Santo Tomás de Aquino nació en 1224 en el castillo de Roccasecca, cerca de Aquino (entre Roma y Nápoles), en el seno de la alta nobleza. Hijo del Conde Landulfo de Aquino -que estaba emparentado con la familia imperial de Hohenstaufen-, y de la condesa de Teano, es el último hijo varón de una numerosa familia de doce hijos.

A los cinco años fue entregado al famoso monasterio de Montecassino, que estaba cerca de allí, para que los monjes cistercienses se ocuparan de su educación. Los monjes le enseñaron a meditar en silencio. Es el más piadoso, meditabundo y silencioso de todos los alumnos del convento. Lo que lee o estudia lo aprende de memoria con una facilidad portentosa.

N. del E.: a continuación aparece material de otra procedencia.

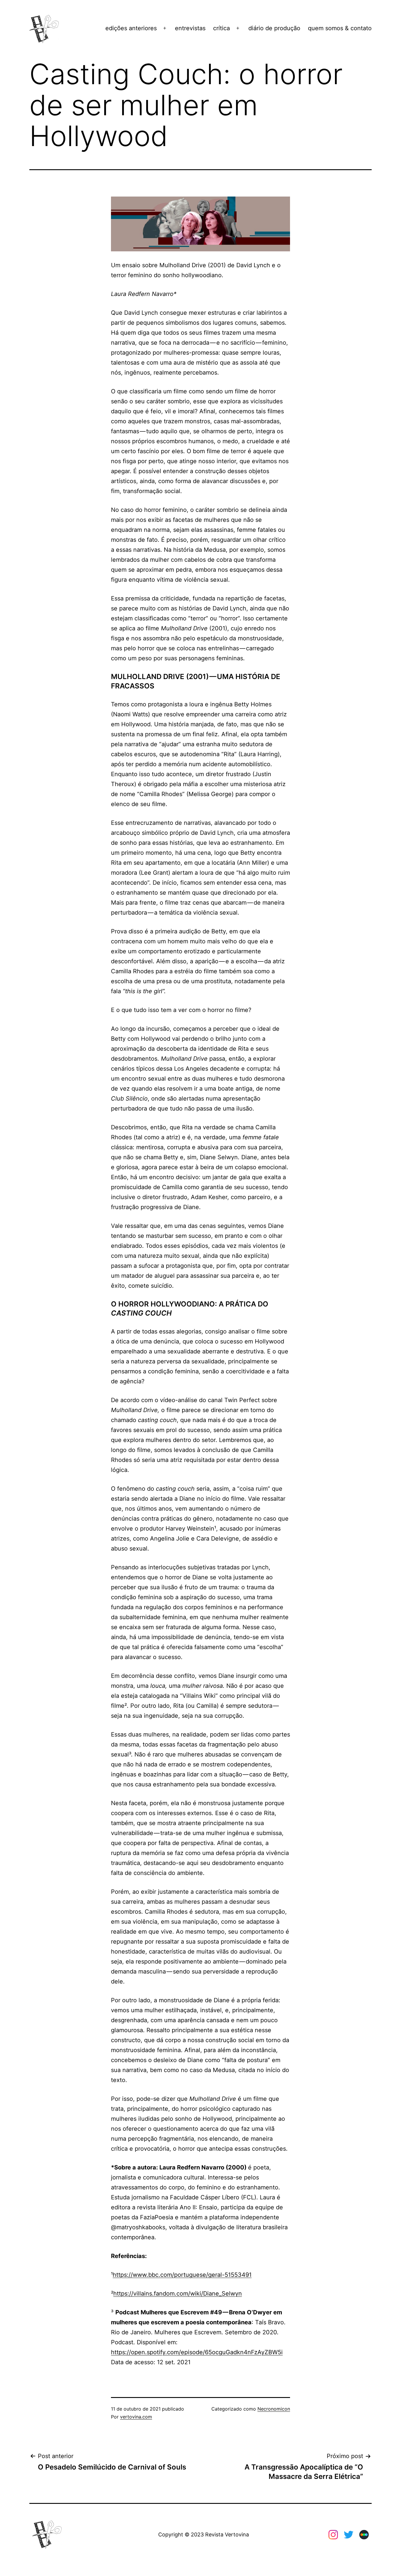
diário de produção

El Abad de Montecassino escribió al padre de Tomás diciéndole que un chico de su talento no debe ser dejado en la sombra. Entonces, posteriormente, muy joven todavía, se trasladó a la universidad de Nápoles, donde estudió artes liberales. Allí supera a todos sus compañeros y se demuestra su prodigiosa inteligencia. Sus maestros fueron Pietro Martín y Petrus Hibernos. Pero pronto superó a Martín en gramática y fue transferido a Pedro de Irlanda, que le formó en Lógica y ciencias Naturales.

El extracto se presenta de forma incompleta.